:: Document section ::

╭──

3. The KNN index approach

The third approach is similar to the second but use the new KNN indexing facilities of PostGIS to determine the nearest neighbor points of each pixel.

CREATE FUNCTION euclidean_fct(raster rast, text dbschema, text sourcetable, text sourcegeomcolumn)
RETURNS float
AS $$
BEGIN
      SELECT ST_Distance (ST_GeomFromText('POINT(columnx rowy)',ST_SRID(rast)), 
ST_Transform(sourcegeom, Find_SRID(dbschema,sourcetable,sourcegeomcolumn), ST_SRID(rast)) as eucliean_dist
      FROM sourcetable
      ORDER BY $1 <-> $2
      LIMIT 1;
      RETURN euclidean_dist
END;
$$
LANGUAGE 'plpgsql';

CREATE TABLE distcoverage AS
SELECT rid, ST_MapalgebraFct(rast, 'euclidean_fct(rast, dbschema, sourcetable, sourcegeomcolumn)'::regprocedure) rast
FROM myexistingcoveragetable

Pros:

  • Source points do not have to be in the raster extent (constraint 4)
  • Should work well with large number of source points (constraint 1, 5c & 5d) since we will be using KNN index to find the nearest point.
  • Make it possible to to createa tiled raster coverage aligned to an existing one (constraint 3)
  • Opening to be able to reused for further computing interpolation since the method to find neighbors is quite generic.

Cons:

  • Might not be as light as Approach 1 in case there is only one point in the source table (Constraint 1) or there are very small number of source points and the requested raster is relatively small too (Constraint 5)
    Comments from Mentor:
    In that case, should be fast anyway. We could optimize if there is only one source point.
    



Preferred Approach

Approach 3 is the preferred approach for the following reasons:

  • It exploits and benefits from a very unique and performant new feature of PostGIS: KNN indexing,
  • It is compliant with PostGIS Raster powerful raster/vector interactions
  • In terms of scalability, it provides the possibility to generate a distance raster from any coverage of point (however numerous they are) since the time to find the nearest neighbor for each pixel is relatively constant (thanks to the KNN index),
  • It makes it possible to work with huge tiled coverage (constraint 3) since the extent of the raster is independent of the source extent,
  • It provides a reusable approach for other types of distances (Constraint 13) and interpolation.



Tentative functions signatures:

Generate a raster having the same alignment as a reference raster:

ST_EuclideanDistance(raster ref, text sourceschema, text sourcetable, text sourcegeomcolumn, text pixeltype, double precision nodataval=0)

╰──

:: To-do list ::
[1] Answer these questions about the KNN index approach section:
(a) Which PostGIS facilities does the third approach use to find the nearest neighbor points of each pixel?
(b) According to the mentor's comment, in what case could the approach be optimized?
(c) What function name appears in the tentative signature?
[2] Reproduce the passage of the KNN index approach section that begins with the words "The third approach" and ends with "of each pixel.".
The rows are not needed to answer anything about the KNN index approach section.

:: Provided material ::
╭──

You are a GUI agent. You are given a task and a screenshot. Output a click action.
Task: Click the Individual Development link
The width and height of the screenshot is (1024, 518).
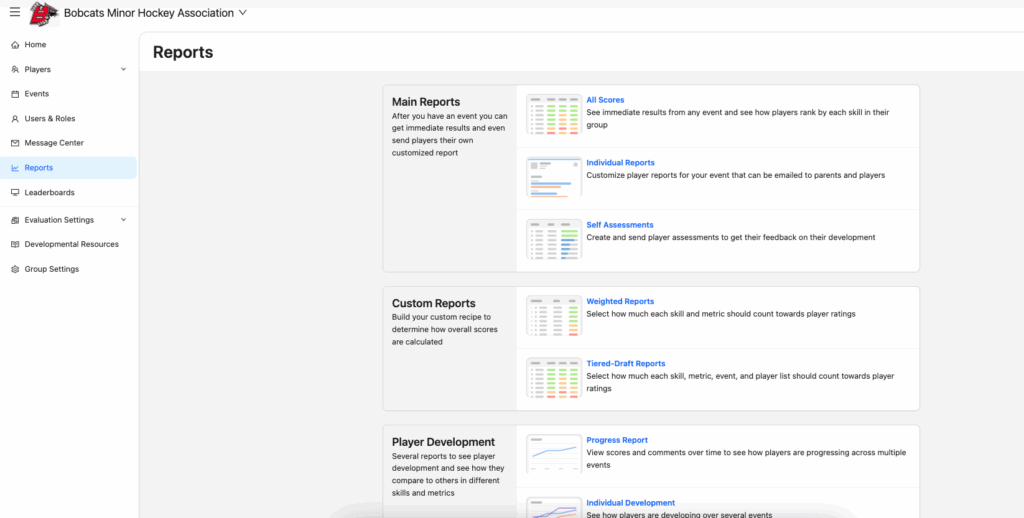630,503
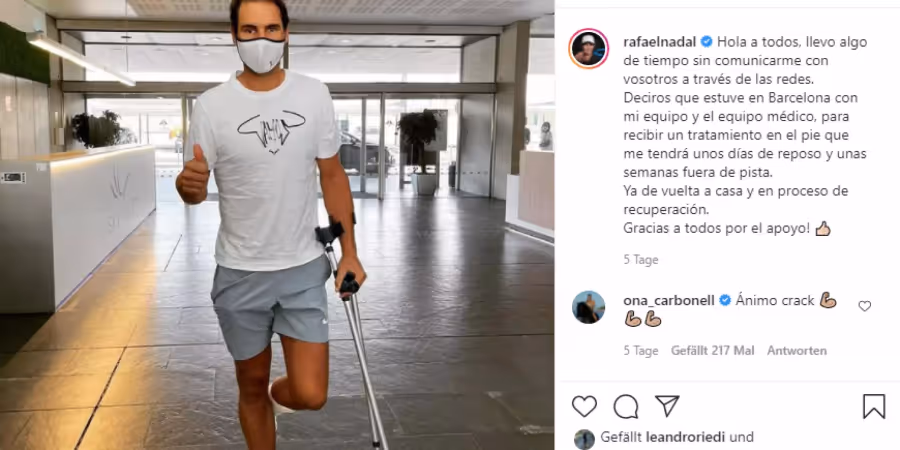
Task: Click the ona_carbonell username link
Action: pos(669,301)

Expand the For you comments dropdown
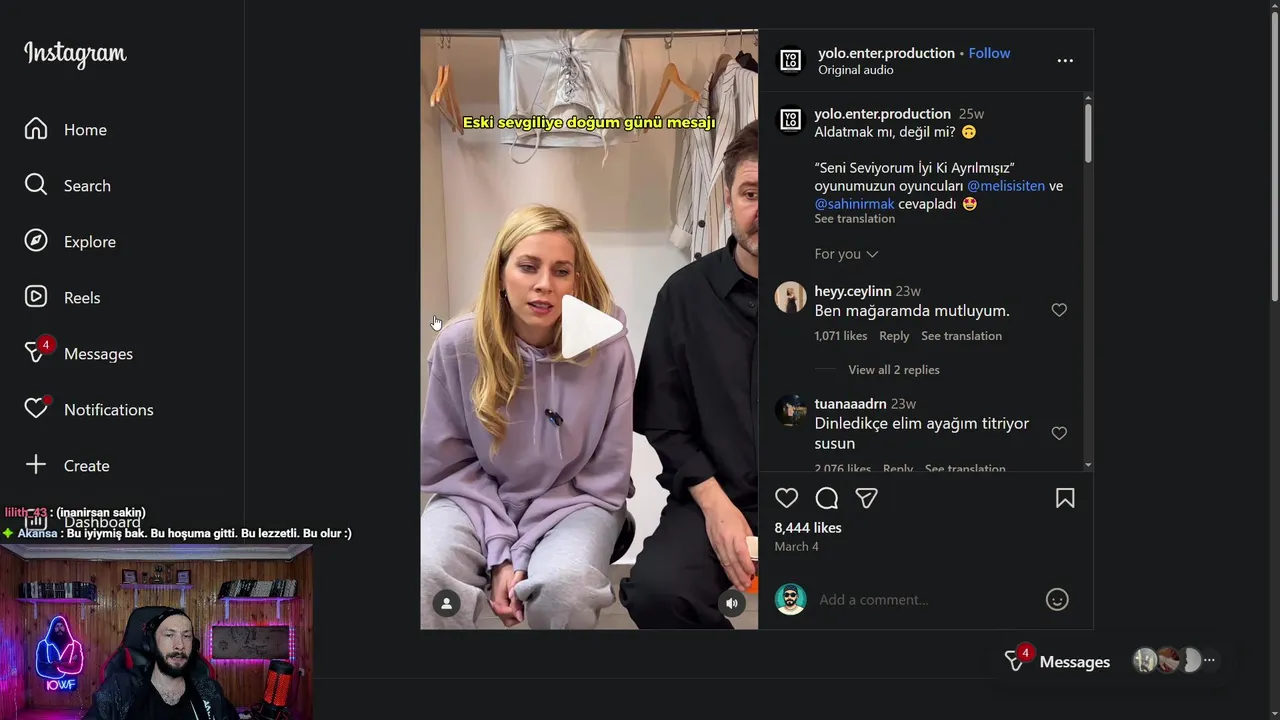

╰──

:: Solution list ::
[1]
(a) The new KNN indexing facilities of PostGIS.
(b) If there is only one source point.
(c) ST_EuclideanDistance.

[2]
The third approach is similar to the second but use the new KNN indexing facilities of PostGIS to determine the nearest neighbor points of each pixel.